Da sempre ammaliata da questo tipo di tessuto, l’educatrice, non riuscendo a comprendere il complicato procedimento di lavorazione, si rivolse ai pescatori locali per imparare il meccanismo di estrazione del filo; una volta appresa la tecnica, Filomena aprì le porte della sua scuola a tutte le ragazze della città. L’interesse mostrato dalle fanciulle locali fu tale che nel 1924, a solo un anno dall’apertura, l’Istituto contava già ben duecentocinquanta iscritte. Tra i tanti lavori a cui si dedicavano le alunne, i tessuti in bisso “a pelliccia” erano particolarmente apprezzati per la loro morbidezza e per le sfumature di colore che ricordavano il pellame della martora e la lucentezza delle alghe marine.
Si deve a Filomena, che della scuola era la direttrice, anche il merito di aver ripristinato l’uso dell’antica porpora, un pregiato colore naturale estratto dalle conchiglie dette murici.

Murici
Porpora

Sempre sotto la sua guida, nel 1928, l’istituzione, a cui venne annessa la Regia Scuola di Avviamento Professionale, prese il nome di Regia Scuola di Tirocinio. Al suo interno, vennero istituiti per volontà di Filomena anche un asilo nido e una Casa del Bambino, due luoghi deputati ad accogliere i figli e le figlie delle donne impegnate al lavoro.
Questa scuola, che nel 1951 fu pioniera nel permettere alle «giovani con licenza media di accedere agli studi per l’insegnamento di Economia domestica e Lavori Femminili» e che, successivamente, venne convertita in Istituto tecnico femminile con — dal 1961 — la possibilità di accesso delle diplomate alle facoltà universitarie, è l’eredità che Filomena ci ha lasciato…
Un’eredità che, a dispetto della morte prematura — a causa di febbri tifoidee e della peritonite l’educatrice muore nel 1933 a soli trentacinque anni —, prosegue e alimenta il suo operato di nuova linfa vitale.
Ne è ben consapevole il corpo docente che l’ha succeduta. Memori della storia di cui sono eredi, i professori e le professoresse dell’Istituto “Principessa Maria Pia” ne hanno dato lustro, il 7 maggio di quest’anno, accogliendo nell’aula magna della scuola l’evento Il quadro ricamato in bisso. Da cosa nasce cosa, «la presentazione pubblica del restauro di un raro ricamo in bisso, eseguito con cura e passione dagli/dalle studenti dell’Istituto», con la supervisione della restauratrice Patrizia Labianca.

Arazzo Mare

«Siamo gli eredi di una storia importante, iniziata nel 1923 con Filomena Martellotta, che fondò questa scuola per sole donne.
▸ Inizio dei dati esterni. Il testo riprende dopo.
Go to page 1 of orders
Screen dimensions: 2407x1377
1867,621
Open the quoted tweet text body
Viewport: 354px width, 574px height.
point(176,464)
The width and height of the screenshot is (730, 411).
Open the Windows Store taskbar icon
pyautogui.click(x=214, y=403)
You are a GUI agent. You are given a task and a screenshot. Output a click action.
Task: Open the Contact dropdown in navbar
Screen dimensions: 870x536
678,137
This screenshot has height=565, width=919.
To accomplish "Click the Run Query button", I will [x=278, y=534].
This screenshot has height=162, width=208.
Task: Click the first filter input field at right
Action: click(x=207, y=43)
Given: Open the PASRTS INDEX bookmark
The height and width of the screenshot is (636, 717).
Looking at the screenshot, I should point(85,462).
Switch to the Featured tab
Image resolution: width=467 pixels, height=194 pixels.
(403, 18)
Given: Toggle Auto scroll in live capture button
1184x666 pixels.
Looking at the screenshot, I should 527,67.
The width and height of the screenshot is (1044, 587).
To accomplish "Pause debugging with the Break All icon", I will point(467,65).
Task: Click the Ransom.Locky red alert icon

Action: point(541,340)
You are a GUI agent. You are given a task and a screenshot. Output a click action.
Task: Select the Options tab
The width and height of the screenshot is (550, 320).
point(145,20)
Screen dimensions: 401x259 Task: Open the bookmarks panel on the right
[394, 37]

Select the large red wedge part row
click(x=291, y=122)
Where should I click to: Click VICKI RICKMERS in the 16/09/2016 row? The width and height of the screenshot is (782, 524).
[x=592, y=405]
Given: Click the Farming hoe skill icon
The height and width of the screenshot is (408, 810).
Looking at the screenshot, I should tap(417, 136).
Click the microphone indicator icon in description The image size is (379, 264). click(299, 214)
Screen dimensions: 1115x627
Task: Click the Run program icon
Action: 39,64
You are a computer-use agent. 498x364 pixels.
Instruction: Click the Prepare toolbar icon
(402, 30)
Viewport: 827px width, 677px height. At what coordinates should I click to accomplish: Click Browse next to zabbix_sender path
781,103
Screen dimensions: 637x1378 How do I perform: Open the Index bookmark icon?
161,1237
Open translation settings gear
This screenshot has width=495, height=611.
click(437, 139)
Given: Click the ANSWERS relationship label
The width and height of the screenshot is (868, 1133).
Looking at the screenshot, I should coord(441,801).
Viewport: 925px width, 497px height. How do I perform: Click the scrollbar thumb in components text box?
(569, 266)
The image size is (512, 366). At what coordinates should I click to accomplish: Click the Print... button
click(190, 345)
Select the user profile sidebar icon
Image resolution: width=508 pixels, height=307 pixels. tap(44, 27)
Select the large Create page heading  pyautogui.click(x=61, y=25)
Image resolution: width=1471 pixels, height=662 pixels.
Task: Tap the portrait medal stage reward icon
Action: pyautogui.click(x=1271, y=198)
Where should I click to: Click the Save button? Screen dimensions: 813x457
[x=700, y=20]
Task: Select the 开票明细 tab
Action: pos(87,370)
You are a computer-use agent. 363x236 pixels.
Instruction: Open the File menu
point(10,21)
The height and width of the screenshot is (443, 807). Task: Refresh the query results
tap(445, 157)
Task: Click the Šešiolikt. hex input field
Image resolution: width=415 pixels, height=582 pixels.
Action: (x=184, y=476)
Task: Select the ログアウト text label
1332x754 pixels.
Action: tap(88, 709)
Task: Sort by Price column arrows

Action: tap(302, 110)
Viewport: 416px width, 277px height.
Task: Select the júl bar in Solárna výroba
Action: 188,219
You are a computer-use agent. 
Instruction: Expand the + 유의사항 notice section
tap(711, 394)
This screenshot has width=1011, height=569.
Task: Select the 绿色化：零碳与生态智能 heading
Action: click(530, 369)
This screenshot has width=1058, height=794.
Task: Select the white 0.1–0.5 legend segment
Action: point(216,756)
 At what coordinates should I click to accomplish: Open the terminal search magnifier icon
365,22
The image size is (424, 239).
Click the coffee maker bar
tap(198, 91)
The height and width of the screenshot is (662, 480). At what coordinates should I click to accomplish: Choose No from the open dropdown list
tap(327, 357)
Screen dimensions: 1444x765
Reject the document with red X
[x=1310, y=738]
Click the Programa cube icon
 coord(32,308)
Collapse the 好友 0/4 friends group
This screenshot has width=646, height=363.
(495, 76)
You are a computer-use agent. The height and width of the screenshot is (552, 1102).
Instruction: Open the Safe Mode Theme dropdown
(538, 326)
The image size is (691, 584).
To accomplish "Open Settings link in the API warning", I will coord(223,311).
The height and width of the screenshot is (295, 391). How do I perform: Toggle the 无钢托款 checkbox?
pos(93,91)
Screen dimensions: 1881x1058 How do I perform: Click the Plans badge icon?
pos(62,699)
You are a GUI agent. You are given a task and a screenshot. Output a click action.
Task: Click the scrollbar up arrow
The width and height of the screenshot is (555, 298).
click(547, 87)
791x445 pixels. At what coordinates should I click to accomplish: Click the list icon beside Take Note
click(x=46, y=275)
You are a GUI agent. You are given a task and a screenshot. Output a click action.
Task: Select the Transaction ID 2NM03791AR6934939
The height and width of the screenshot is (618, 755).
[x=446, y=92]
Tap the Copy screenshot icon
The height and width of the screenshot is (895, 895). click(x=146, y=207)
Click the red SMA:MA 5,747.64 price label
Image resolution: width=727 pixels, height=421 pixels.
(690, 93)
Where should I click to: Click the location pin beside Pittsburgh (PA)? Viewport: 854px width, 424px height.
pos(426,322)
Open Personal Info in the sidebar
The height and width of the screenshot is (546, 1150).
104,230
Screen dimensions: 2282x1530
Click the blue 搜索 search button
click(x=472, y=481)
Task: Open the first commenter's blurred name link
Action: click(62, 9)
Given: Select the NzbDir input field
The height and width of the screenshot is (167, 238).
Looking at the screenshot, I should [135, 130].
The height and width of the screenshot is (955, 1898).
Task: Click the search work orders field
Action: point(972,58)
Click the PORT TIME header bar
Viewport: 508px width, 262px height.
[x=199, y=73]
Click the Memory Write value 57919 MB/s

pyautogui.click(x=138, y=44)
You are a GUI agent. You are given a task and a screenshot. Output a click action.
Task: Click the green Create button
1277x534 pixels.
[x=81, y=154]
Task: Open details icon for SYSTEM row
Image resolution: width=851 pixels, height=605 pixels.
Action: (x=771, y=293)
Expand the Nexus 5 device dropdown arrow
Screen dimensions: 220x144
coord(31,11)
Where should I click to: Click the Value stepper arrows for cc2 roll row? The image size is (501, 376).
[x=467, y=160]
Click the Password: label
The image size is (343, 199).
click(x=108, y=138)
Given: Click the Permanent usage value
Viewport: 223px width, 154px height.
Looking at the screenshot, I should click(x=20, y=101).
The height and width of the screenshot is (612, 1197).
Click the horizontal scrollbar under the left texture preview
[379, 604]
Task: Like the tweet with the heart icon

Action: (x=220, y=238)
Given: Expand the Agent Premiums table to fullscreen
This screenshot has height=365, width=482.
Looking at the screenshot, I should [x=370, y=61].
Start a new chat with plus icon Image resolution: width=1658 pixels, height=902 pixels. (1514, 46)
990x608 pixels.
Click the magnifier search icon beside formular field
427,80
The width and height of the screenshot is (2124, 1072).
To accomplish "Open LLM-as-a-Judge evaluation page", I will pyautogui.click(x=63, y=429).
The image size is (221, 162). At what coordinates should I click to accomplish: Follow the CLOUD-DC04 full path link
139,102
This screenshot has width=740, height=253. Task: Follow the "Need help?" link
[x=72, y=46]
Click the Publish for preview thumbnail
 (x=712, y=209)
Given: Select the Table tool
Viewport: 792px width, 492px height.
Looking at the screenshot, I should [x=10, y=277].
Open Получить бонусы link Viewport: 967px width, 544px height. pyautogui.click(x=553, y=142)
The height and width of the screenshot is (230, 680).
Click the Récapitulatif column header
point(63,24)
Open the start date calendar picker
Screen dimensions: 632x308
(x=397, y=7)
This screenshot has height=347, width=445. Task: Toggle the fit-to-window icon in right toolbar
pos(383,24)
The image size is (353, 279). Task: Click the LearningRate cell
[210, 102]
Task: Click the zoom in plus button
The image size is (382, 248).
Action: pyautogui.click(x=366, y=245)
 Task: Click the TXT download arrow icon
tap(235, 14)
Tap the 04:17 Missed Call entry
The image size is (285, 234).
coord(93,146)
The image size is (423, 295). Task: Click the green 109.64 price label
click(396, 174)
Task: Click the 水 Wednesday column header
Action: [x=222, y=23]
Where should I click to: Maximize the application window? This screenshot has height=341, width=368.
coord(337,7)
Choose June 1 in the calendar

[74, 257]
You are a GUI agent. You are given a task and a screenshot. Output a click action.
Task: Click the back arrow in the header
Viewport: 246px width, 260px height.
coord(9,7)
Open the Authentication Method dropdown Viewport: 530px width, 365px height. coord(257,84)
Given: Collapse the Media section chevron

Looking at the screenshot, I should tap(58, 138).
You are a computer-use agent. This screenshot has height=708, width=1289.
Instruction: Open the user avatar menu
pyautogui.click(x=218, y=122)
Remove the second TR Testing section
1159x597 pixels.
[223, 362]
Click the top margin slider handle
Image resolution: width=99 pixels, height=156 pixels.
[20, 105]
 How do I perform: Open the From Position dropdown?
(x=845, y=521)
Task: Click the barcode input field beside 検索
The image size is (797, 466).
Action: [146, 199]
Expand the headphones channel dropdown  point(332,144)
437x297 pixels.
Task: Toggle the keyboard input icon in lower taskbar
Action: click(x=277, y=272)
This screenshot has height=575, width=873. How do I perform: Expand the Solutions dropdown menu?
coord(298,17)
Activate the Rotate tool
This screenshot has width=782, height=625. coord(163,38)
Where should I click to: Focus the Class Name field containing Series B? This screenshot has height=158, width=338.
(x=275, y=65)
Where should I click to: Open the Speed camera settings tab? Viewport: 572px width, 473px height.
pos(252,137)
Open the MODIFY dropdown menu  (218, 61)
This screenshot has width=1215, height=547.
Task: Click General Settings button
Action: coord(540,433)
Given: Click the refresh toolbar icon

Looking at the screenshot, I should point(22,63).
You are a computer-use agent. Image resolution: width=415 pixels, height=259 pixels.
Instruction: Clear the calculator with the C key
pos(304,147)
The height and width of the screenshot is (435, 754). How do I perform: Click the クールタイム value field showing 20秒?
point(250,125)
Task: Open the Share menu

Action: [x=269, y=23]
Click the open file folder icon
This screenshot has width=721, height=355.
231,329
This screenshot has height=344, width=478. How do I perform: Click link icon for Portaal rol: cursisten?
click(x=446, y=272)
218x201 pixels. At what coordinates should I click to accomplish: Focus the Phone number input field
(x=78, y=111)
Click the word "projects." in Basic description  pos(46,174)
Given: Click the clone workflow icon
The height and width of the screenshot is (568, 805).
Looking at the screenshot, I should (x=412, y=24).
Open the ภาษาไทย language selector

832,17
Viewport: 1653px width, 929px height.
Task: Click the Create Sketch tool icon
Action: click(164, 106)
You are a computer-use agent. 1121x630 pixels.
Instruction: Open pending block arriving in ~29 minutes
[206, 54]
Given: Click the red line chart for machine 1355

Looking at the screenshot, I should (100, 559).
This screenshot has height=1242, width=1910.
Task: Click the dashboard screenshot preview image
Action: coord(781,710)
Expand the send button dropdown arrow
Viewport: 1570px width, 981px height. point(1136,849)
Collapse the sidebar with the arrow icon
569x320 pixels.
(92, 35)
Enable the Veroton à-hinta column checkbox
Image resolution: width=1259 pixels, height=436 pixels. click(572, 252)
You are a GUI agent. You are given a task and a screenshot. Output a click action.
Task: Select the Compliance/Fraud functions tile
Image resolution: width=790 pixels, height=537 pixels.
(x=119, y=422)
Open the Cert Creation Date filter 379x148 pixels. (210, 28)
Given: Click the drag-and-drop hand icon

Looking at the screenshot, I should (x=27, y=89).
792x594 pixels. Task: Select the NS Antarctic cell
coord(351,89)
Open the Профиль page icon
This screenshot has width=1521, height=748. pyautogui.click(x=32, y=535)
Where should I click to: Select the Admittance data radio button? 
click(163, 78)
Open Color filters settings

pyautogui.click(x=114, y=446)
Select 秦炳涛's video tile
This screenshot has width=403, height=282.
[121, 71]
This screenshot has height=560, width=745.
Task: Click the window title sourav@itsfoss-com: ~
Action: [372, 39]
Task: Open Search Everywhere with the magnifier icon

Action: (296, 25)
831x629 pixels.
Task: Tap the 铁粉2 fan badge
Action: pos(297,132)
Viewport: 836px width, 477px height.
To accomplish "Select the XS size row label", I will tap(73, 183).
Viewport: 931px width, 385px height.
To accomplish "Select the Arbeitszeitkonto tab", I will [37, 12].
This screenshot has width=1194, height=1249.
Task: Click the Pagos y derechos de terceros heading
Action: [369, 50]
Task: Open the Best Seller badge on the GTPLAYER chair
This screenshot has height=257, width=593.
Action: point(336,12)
Abbiamo raccolto quel testimone e lo abbiamo portato avanti», ha detto la professoressa responsabile del progetto Valeria Carrieri.
Pur non partecipando direttamente al bel progetto di memoria storica, anche noi vogliamo contribuire a renderle omaggio dedicandole questo breve scritto. Vorremmo poter dire di più, ma purtroppo, per quanto ci siamo impegnate in un’opera di recupero e di ricerca che ne potesse mettere in luce aspetti finora inediti, la vita di Filomena continua a essere in parte un mistero, costretta in un resoconto che sicuramente non restituisce pienamente la grandezza della donna che fu.

Taranto

Oltre alla sua straordinarietà, alla determinazione e alla lungimiranza, in queste poche righe si è voluta cogliere anche la profonda connessione che Filomena aveva con il mare della sua regione. D’altronde, le antiche tradizioni da lei recuperate hanno tutte a che fare con l’abisso blu. E allora, ci permettiamo di definirla l’educatrice dal mare, l’insegnante che, non dalla terra ma dall’acqua, ha estratto ciò che di prezioso e utile essa poteva offrire e lo ha messo a servizio delle donne e della loro libertà.